A while ago I had a conversation with someone about reviews. My basic point was that they don’t matter all that much, and that we sometimes think they do because the media that produces and relies on reviews tries to convince us that they do.
I think Metacritic is good for a quick glance, but a score of 82 vs 91 doesn’t tell me much, especially for a niche or ‘acquired taste’ title. If a random gamer reviews Darkfall after 10 hours, I’d expect that review to be fairly negative. Unless of course our random gamer happens to be someone who has been looking for a different take on the MMO genre and is really into exactly what DF does well (combat, competition, etc). Then the review is a ‘hidden gem’ type of deal.
On Steam I’ll often look at the forum of a specific game before I buy it (on sale, usually), but I’m not looking for opinion about details so much as I’m looking for “This game is terrible and lies about having X Y, Z” with 3-4 replies confirming the message. Or “This game is a totally buggy mess”, especially when looking at early access titles. I view those not as someone sharing an opinion, but rather confirming facts.

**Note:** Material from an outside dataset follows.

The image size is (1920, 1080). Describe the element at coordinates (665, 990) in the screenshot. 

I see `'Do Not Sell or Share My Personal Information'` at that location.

Most reviews are not about confirming facts, but rather the written opinion of the reviewer. Is the reviewer a gamer in my vein, or is he someone who thought WotLK was a great expansion? Because if it’s the latter, what he hates I might find perfect.
Side note: I think ESO is going to be a review nightmare. On the surface and in the first 8-9 levels, it’s a strange and honestly fairly poor mix of not quite Skyrim, but not quite anything worthwhile as an MMO. But then it really opens up, brings a lot of new stuff to the genre, and does a lot of sneaky-great stuff.
The contrast between ESO and WildStar is of particular note. Many expected WildStar to be the next-step MMO, and have been disappointed, while those same people expected ESO to be a clone title and instead found (assuming they got deep enough) something surprisingly better.